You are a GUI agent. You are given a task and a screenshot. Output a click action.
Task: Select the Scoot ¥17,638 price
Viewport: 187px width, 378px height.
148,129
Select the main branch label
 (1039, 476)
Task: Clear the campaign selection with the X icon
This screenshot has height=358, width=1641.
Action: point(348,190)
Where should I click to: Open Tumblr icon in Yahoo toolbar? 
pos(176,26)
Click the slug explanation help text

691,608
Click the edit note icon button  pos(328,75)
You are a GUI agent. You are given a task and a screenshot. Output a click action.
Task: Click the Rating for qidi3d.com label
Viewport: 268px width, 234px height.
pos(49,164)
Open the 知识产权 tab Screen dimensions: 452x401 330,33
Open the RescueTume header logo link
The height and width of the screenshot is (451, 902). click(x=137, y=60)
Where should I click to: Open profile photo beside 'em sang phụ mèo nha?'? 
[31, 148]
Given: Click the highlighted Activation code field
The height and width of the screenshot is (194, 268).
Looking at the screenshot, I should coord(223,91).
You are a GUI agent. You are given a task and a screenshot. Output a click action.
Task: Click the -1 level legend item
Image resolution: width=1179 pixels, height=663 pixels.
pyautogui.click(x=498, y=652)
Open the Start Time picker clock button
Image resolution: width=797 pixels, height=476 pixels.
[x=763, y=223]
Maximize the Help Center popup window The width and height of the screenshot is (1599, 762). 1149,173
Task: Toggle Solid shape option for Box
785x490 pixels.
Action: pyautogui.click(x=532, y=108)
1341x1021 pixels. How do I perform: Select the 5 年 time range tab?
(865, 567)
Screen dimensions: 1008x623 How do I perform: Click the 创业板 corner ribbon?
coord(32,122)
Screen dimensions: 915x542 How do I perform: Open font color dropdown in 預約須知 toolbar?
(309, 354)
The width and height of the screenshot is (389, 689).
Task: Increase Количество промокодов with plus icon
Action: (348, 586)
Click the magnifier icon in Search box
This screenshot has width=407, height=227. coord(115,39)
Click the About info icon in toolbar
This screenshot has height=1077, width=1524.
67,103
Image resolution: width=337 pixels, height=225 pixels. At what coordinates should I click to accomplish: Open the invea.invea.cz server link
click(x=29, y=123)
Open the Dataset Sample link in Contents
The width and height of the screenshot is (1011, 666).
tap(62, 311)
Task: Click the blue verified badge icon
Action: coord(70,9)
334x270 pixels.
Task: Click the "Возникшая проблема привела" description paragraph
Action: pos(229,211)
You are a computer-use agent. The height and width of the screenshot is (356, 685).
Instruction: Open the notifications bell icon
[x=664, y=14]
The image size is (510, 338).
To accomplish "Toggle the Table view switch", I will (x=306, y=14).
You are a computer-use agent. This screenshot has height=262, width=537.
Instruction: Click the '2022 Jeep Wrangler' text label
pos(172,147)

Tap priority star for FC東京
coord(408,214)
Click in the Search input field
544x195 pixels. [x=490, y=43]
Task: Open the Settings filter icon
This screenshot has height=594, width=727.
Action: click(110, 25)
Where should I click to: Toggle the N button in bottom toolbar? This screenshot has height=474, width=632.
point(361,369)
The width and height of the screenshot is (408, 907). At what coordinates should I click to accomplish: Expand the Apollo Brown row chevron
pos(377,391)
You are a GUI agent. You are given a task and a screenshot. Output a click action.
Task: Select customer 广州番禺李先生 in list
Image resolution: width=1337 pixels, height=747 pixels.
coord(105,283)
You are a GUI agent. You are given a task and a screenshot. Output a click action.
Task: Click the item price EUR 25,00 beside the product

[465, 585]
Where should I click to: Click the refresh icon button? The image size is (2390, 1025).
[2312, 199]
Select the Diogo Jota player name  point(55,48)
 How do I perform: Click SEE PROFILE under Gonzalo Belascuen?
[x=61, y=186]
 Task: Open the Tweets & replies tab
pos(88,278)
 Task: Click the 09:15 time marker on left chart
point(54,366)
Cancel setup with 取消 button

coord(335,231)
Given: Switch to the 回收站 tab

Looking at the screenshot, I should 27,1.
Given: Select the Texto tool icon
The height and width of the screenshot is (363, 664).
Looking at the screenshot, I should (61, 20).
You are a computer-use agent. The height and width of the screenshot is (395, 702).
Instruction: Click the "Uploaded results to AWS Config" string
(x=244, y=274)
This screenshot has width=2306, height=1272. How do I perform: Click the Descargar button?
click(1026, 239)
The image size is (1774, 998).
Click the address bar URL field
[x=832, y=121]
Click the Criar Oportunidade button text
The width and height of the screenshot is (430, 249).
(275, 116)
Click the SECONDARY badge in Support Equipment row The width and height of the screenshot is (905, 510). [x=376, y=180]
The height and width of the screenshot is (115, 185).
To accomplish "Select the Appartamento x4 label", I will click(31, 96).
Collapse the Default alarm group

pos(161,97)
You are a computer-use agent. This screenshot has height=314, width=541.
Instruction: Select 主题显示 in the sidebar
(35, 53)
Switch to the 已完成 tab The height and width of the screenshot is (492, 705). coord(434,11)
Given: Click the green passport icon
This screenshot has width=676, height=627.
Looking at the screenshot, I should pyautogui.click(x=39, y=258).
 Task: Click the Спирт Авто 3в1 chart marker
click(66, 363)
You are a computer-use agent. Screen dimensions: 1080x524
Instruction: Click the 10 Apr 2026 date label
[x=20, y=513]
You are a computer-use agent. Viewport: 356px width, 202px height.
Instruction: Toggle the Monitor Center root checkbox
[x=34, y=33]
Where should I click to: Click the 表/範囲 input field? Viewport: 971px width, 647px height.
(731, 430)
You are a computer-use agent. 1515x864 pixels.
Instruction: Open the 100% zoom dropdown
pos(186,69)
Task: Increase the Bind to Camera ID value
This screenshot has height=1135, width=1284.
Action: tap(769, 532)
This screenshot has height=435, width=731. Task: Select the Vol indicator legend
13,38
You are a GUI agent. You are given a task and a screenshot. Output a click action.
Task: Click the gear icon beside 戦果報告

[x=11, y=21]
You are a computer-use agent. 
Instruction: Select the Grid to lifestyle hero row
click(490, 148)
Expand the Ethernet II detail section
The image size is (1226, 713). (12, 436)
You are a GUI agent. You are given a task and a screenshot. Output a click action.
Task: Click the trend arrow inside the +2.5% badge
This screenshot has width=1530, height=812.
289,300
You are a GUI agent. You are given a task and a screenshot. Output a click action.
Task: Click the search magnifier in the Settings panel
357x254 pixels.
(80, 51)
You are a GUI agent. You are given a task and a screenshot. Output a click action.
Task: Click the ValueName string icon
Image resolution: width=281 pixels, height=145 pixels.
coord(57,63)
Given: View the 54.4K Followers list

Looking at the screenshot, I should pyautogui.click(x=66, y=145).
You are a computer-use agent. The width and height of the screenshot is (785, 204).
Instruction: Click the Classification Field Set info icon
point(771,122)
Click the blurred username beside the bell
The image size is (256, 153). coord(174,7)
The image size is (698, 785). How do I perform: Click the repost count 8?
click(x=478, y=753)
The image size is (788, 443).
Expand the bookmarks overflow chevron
★ ★ ★
Starting at the line above that contains "Click the edit" and stopping after the line that contains "Open the 知识产权", rewrite those items in full, requests included, with each coordinate in the answers multiplied by 0.25 and rounded to a whole number, halves rounded up. Leave every other number unchanged.

• _Response_:
Click the edit note icon button  pos(82,19)
You are a GUI agent. You are given a task and a screenshot. Output a click action.
Task: Click the Rating for qidi3d.com label
Viewport: 268px width, 234px height.
pos(12,41)
Open the 知识产权 tab Screen dimensions: 452x401 83,8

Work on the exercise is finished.